___ Excerpted passage ___

ColabFold exposes many internal parameters of AlphaFold2 such as the recycle count (default 3), which controls the number of times the prediction is repeatedly fed through the model. For difficult targets as well as for designed proteins without known homologs, additional recycling iterations can result in a high-quality prediction (Supplementary Fig. 5). Rerunning the CASP14 benchmark with a recycle count of 12 resulted in an improvement of targets with little MSA information, resulting in an increased average TM-score of 0.898 (Supplementary Fig. 6).
For high-throughput structure prediction, we introduced several features in ColabFold. First, MSA generation can be executed in batch mode independently from model batch-inference. Second, we compile only one of the five AlphaFold2 models and reuse weights. Third, we avoid recompilation for sequences of similar length. Fourth, we implement early stop criteria, to avoid additional recycles or models if a sufficiently accurate structure was already found. And last, we developed the command line tool colabfold_batch to predict structures on local machines. All together, we show that the Methanocaldococcus jannaschii proteome of 1,762 proteins shorter than 1,000 amino acids can be predicted in 48 h with early stopping at a pLDDT (predicted local distance difference test; a per-residue confidence metric) of ≥85 on one Nvidia Titan RTX (Fig. 2d), while sacrificing little or no prediction accuracy (Methods 2.7.4). The average pLDDTs of AlphaFold2 and ColabFold Stop ≥ 85 were 89.75 and 88.78 in a subsampled set of 50 proteins.
ColabFold builds beyond the initial offerings of Alphafold2 by improving its sequence search, providing tools for modeling homo- and heteromer complexes, exposing advanced functionality, expanding the environmental databases and enabling large-scale batch prediction of protein structures, at an approximately 90-fold speed-up over AlphaFold2.
ColabFold is available as a set of Jupyter notebooks that can be used on Google Colaboratory or on users’ local machines, as well as an easily installable command line application.
ColabFold has four main Jupyter notebooks24. The first is AlphaFold2_mmseqs2 for basic use, which supports protein structure prediction using MSAs generated by MMseqs2 (version edb822), custom MSA upload, use of template information, relaxing of the predicted structures using amber force fields25, and prediction of complexes. The second, AlphaFold2_advanced, for advanced users, additionally supports MSA generation using HMMer (same as AlphaFold-Colab), the sampling of diverse structures by iterating through a series of random seeds (num_samples), and control of AlphaFold2 model internal parameters, such as changing the number of recycles (max_recycle), the number of ensembles (num_ensemble), and the is_training option. The use of the is_training option enables dropout during inference. This activates the stochastic part of the model and can result in different predictions. Thus by iterating through different seeds, one can sample different structures predictions from the uncertainty of the model26 or the ambiguity of co-evolution constraints derived from the input MSA. The third main type of Jupyter notebook is AlphaFold2_batch, for batch prediction of multiple sequences or MSAs. The batch notebook saves time by avoiding recompilation of the AlphaFold2 models (section 2.5.2) for each individual input sequence. The fourth type is RoseTTAFold, for basic use of RoseTTAFold, and which supports protein structure prediction using MSAs generated by MMseqs2, and custom MSAs, and sidechain prediction using SCWRL4 (ref. 27). The RoseTTAFold notebook also has an option to use a slower but more accurate PyRosetta28 folding protocol for structure prediction, using constraints predicted by RoseTTAFold’s neural network.

___

### Activity A
In the ColabFold passage, what is the default recycle count?
### Activity B
Reproduce verbatim the stretch of the ColabFold passage from "ColabFold exposes many" through "(Supplementary Fig. 6).".

___ Data under study ___

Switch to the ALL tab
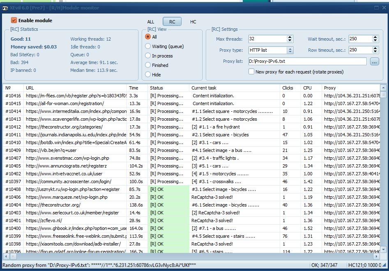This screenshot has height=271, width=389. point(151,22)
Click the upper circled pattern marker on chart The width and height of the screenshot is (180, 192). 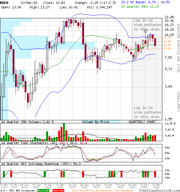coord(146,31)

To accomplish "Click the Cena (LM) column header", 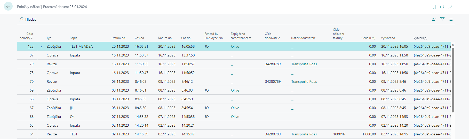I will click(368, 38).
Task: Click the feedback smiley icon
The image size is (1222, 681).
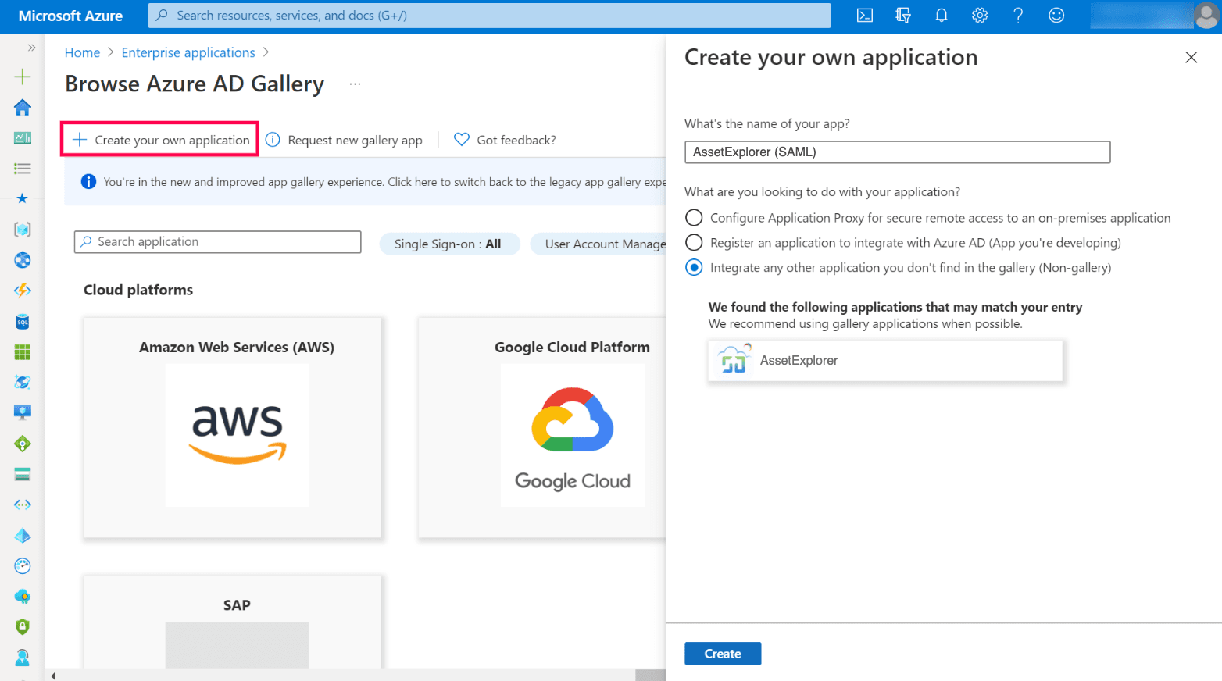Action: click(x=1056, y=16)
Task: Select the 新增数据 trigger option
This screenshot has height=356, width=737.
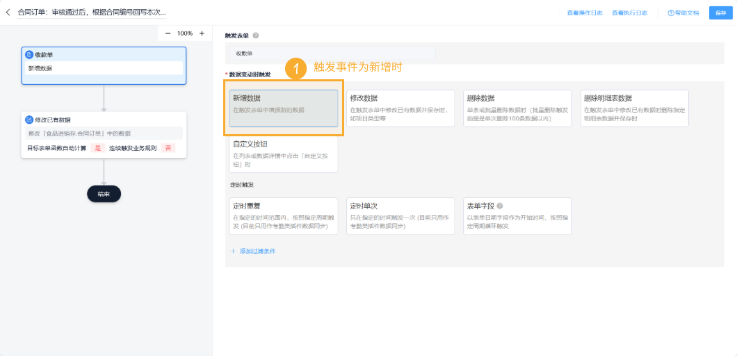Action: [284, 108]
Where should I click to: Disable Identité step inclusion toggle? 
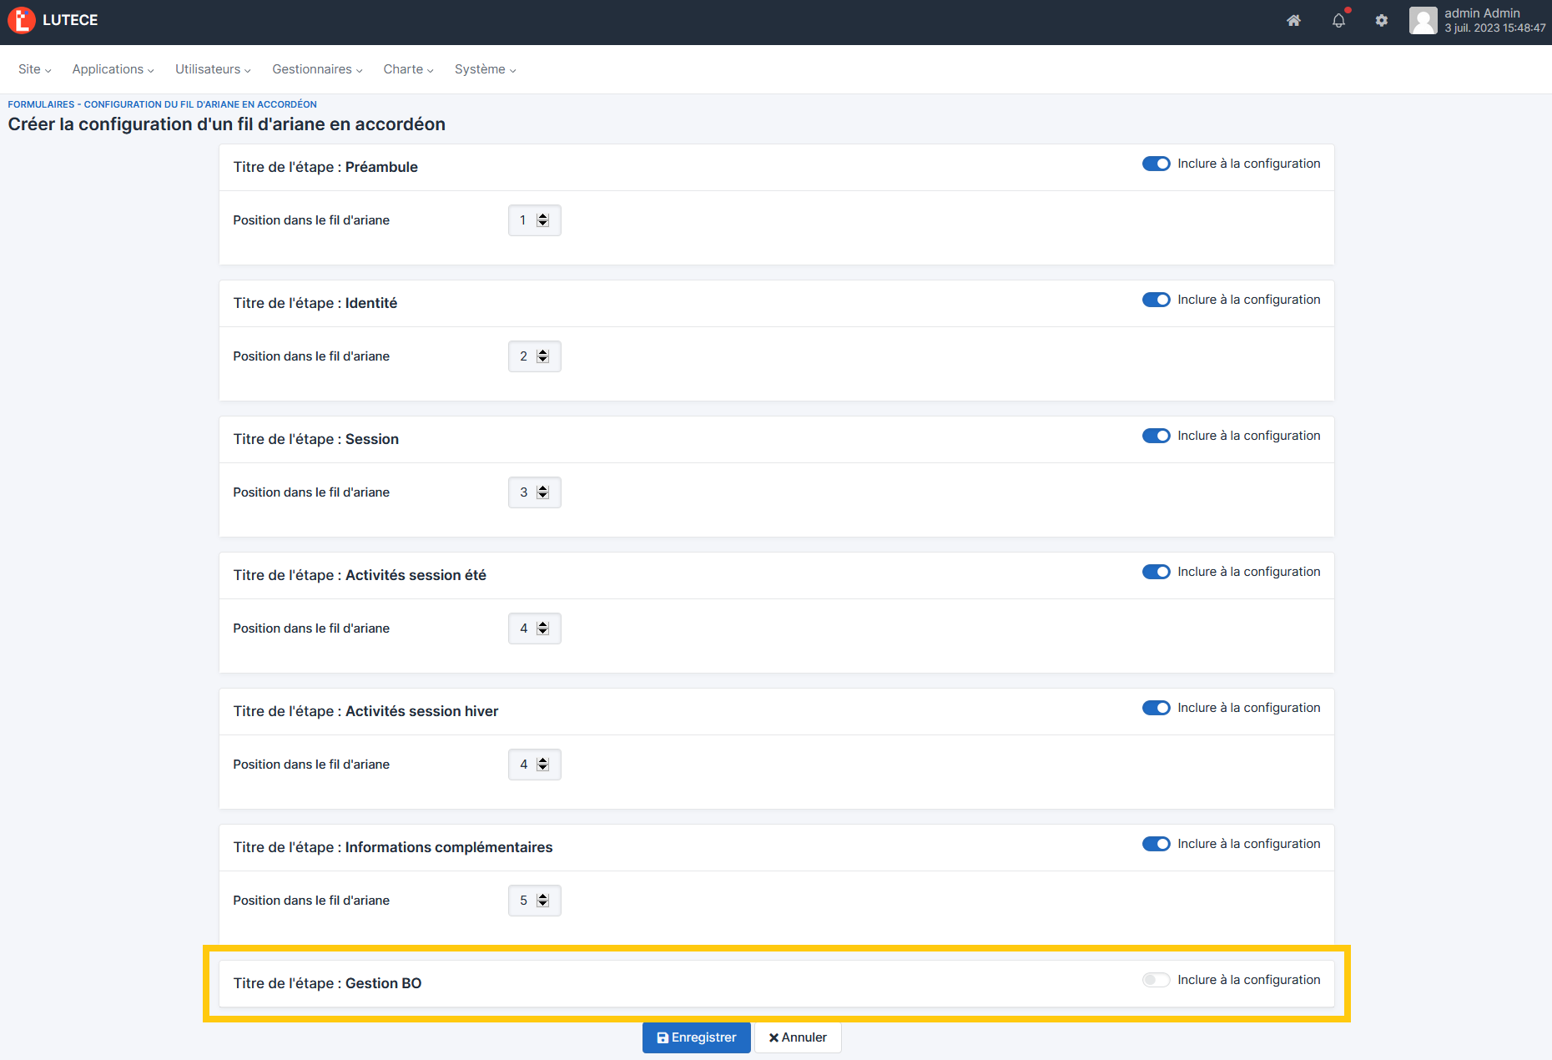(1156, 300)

___

### Final answer A
The default recycle count is 3.

### Final answer B
ColabFold exposes many internal parameters of AlphaFold2 such as the recycle count (default 3), which controls the number of times the prediction is repeatedly fed through the model. For difficult targets as well as for designed proteins without known homologs, additional recycling iterations can result in a high-quality prediction (Supplementary Fig. 5). Rerunning the CASP14 benchmark with a recycle count of 12 resulted in an improvement of targets with little MSA information, resulting in an increased average TM-score of 0.898 (Supplementary Fig. 6).